Stored records:
===============
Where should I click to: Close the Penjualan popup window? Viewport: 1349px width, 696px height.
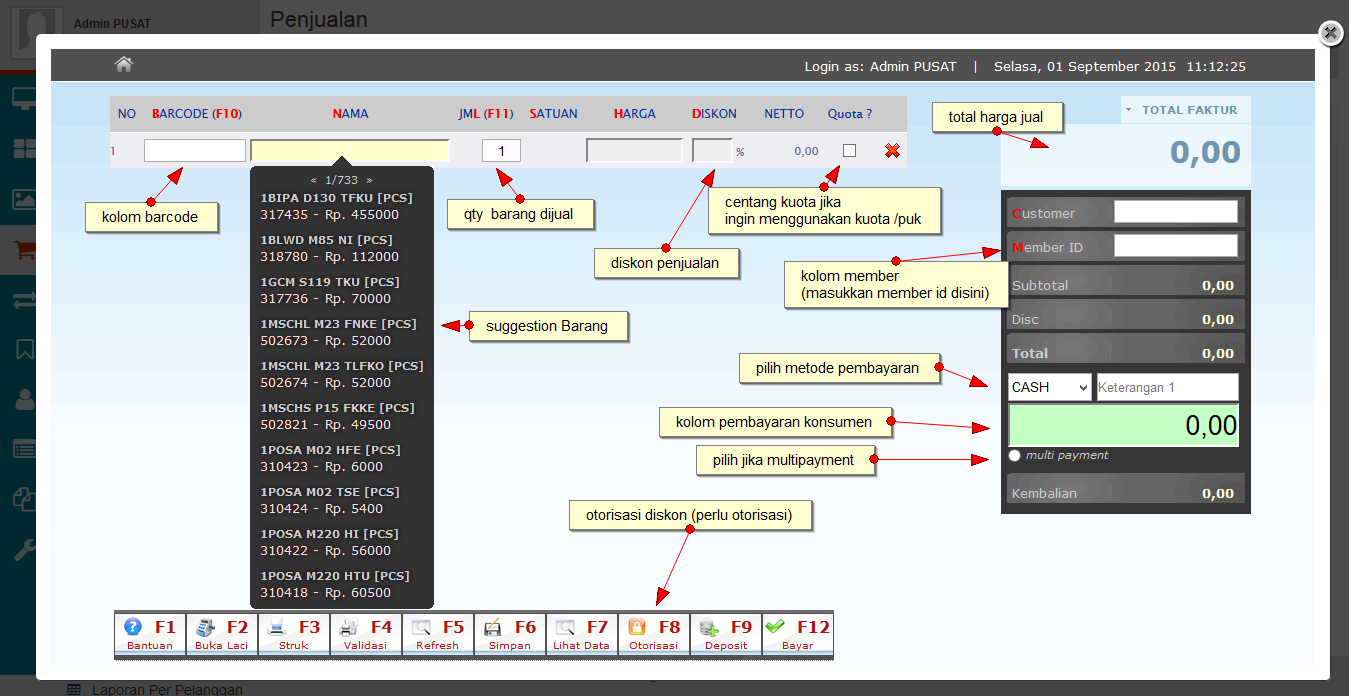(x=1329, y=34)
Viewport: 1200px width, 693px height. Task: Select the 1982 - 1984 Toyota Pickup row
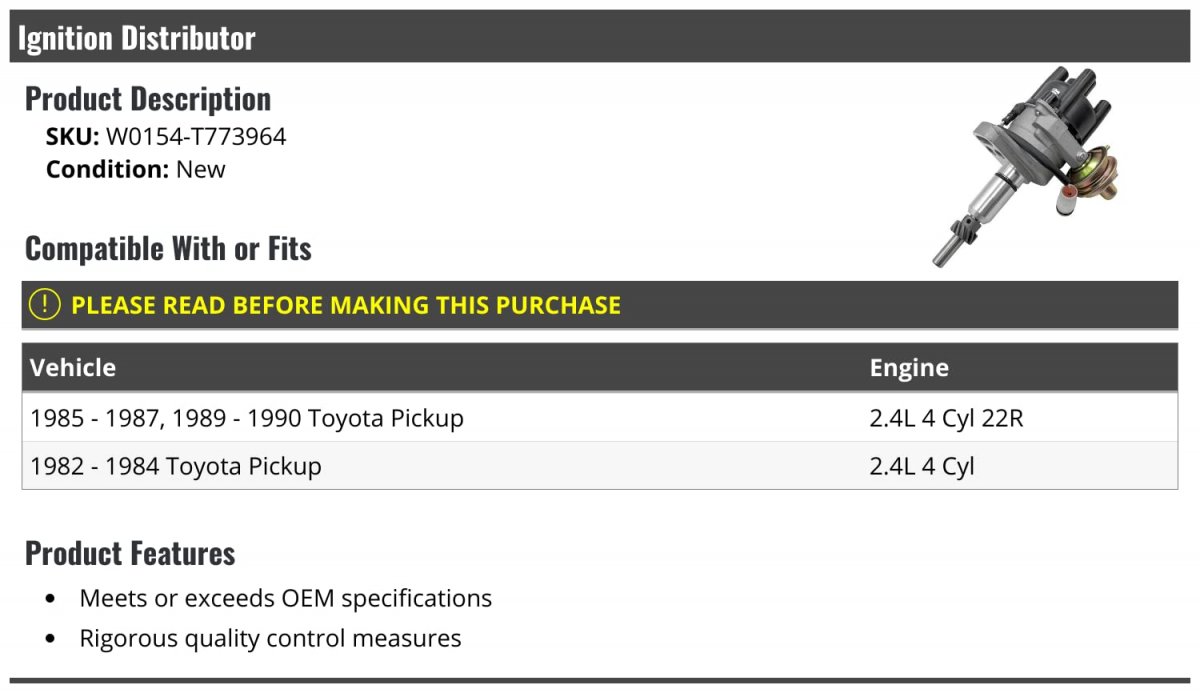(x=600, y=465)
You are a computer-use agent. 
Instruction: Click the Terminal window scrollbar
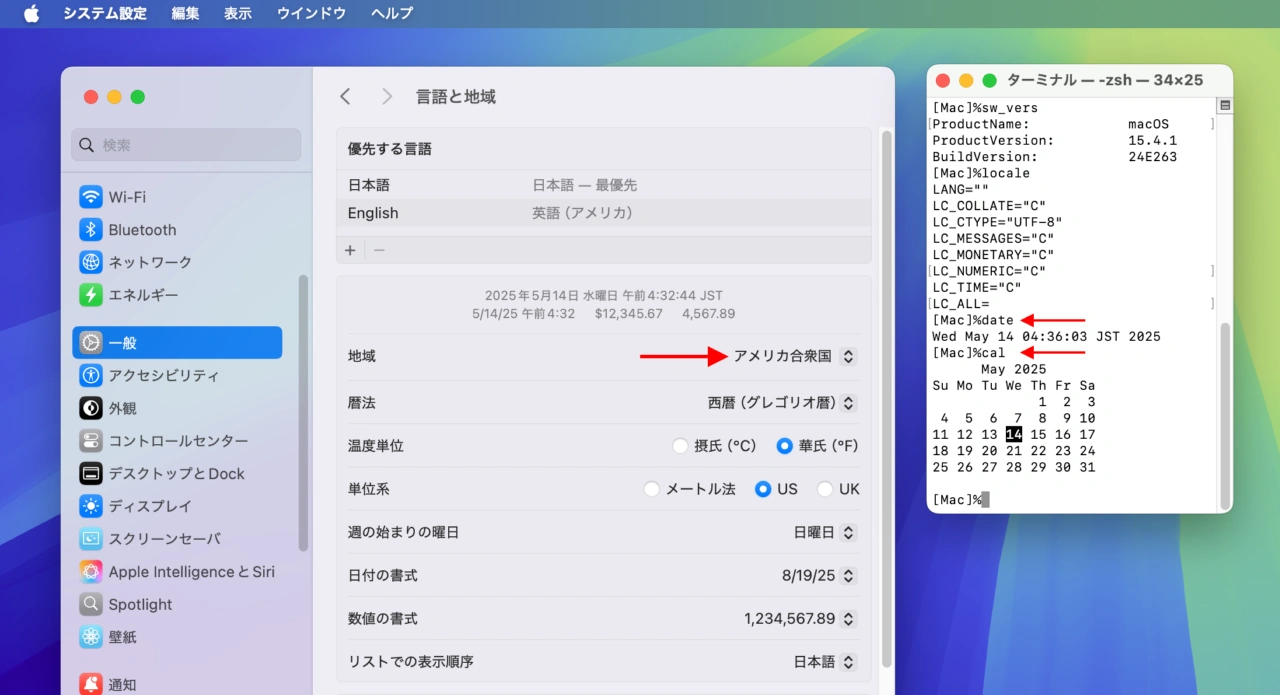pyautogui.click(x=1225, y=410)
===============
Task description: The response must restate exactly the lines from the one containing "You are a computer-use agent." through the end of the records above and must leave out all pictures.

Task response:
You are a computer-use agent. 
Instruction: Click the Terminal window scrollbar
pyautogui.click(x=1225, y=410)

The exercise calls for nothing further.